The idea returned to him, more clearly, that the state of her mind was connected in some way to her menstrual cycle. Had the improvement in her mood since September been caused by an unsuspected pregnancy? Abruptly, he remembered her having woken him last night. She was sitting up, speaking French, with the odd clarity of someone asleep and dreaming. When he asked her what was the matter, she had switched to English and told him they had to call someone to come take away the furnace in the basement right away. She could not or would not tell him why, but he must trust her that it had to be done or something very bad would result. In a patronizing tone it now made him wince to recall, he had assured her that he would put someone on the task of removing the furnace the very next morning. My grandmother had nodded and a moment later was lying down again, easing back into normal sleep. Or so my grandfather had assumed; certainly he had gone back to sleep. But what if she had been up for the rest of the night after that, poor thing? What if her midnight outburst had marked the ebbing, along with the incipient life inside her, of whatever chemical benefit that pregnancy bestowed? He thought of her lying there, feeling herself sliding inexorably back to the place she had been last summer, frightened, alone, making disordered plans of escape, and it made his heart hurt. What did she think was happening in the basement?

“You look worried,” Uncle Ray said. “Don’t worry.”
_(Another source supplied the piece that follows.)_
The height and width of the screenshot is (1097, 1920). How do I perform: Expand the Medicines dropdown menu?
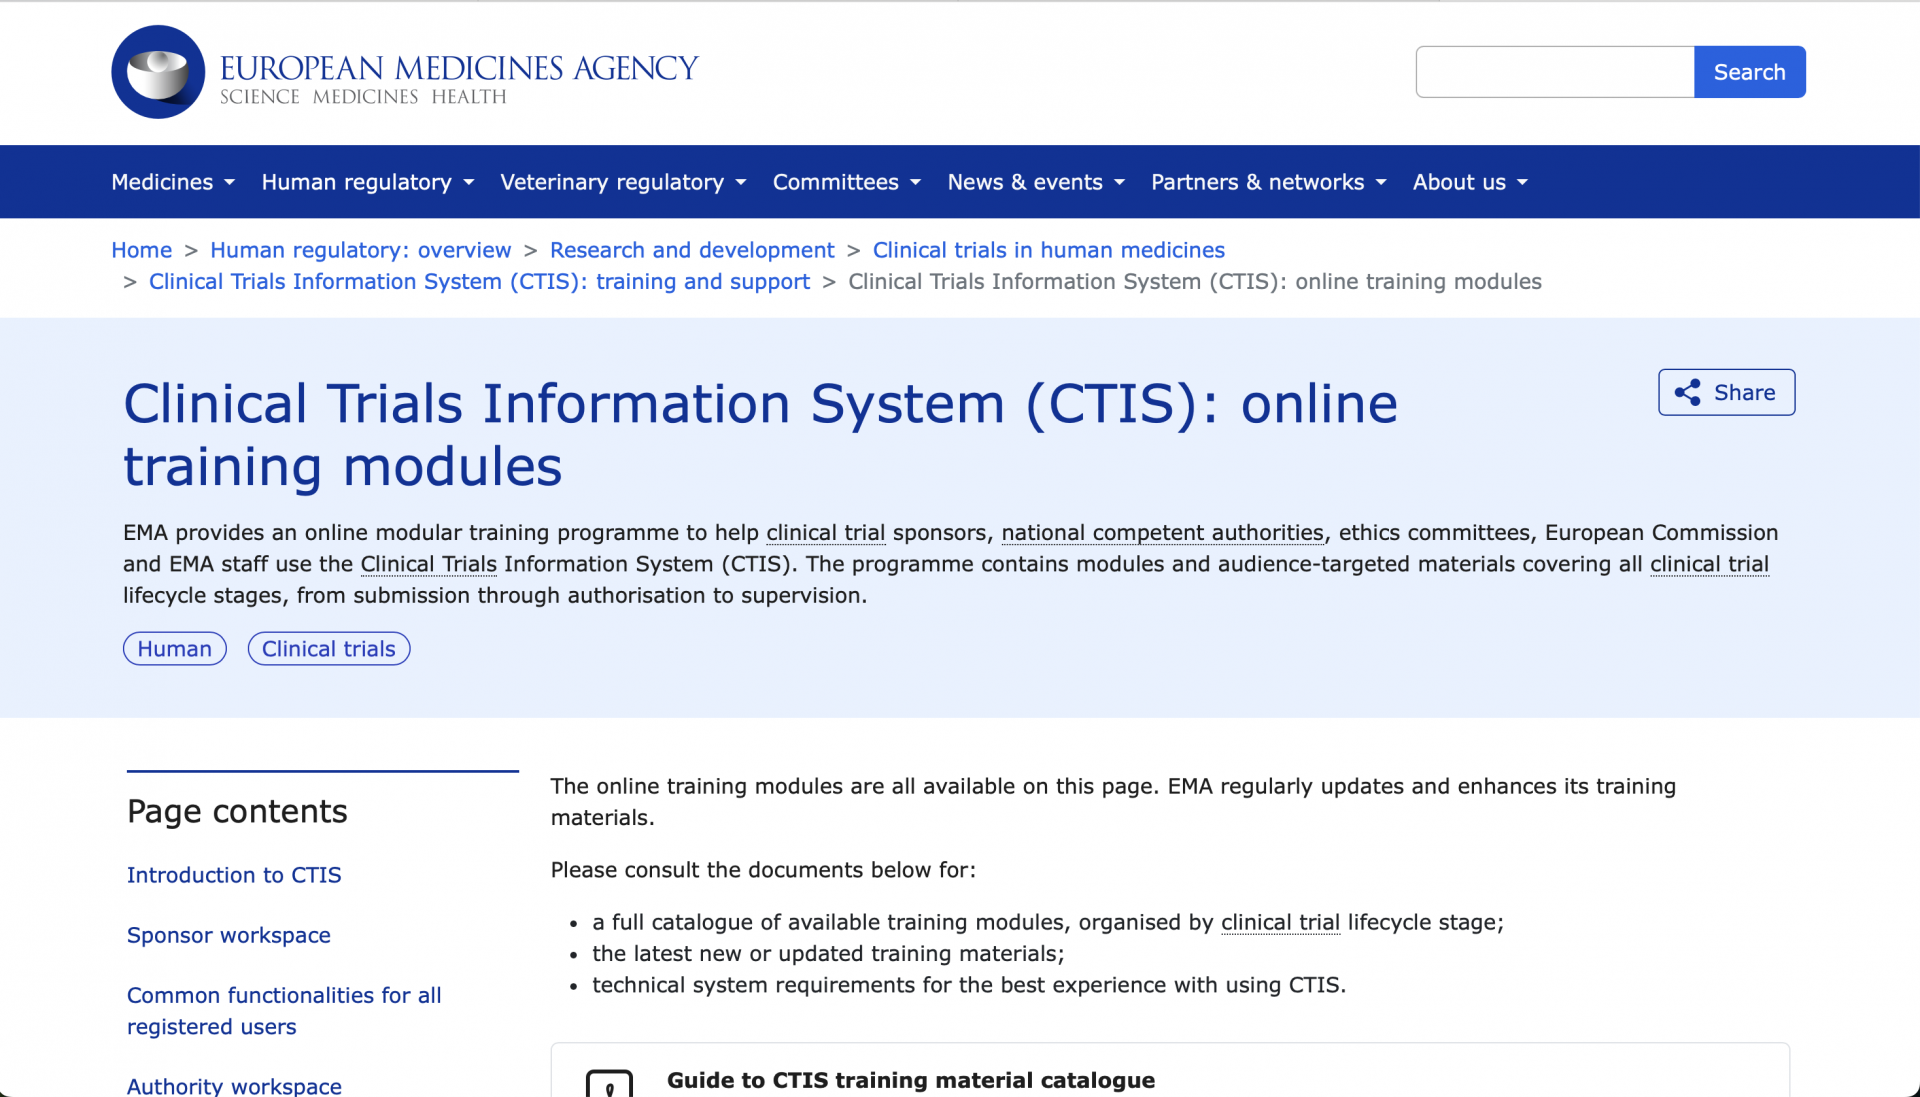coord(173,182)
“I’m not worried,” my grandfather said.

“About what?” said my mother, coming out to the porch. She was wearing some old corduroy overalls over a pair of long johns, carrying a burlap sugar sack. Bare feet, an inverted metal saucepan for a hat.

“No shoes?” my grandfather said.

“I saw the cartoon,” my mother said. “He was barefoot.”

“In this weather.”

“Take it up with Walt Disney.”

“What a little brat you are,” Uncle Ray said tenderly. “Candy Appleseed.”

My mother reached into the sugar sack and took out a book, worn black boards, no jacket. “Here,” she said to my grandfather.

“What’s this?”

“Mama’s book? For you to take to the station? The one she forgot?”

It was a tattered hardback copy of Tales, with the marvelous Redon illustrations, that my grandmother used when she read Poe on The Crypt of Nevermore.

“Right,” my grandfather said.

Uncle Ray’s ear was attuned to the coded conversation of hustlers, cheats, and their confederates. “Nothing against Johnny here,” he said. “But what happened to National Velvet?” He looked from my mother to my grandfather and back. “What?”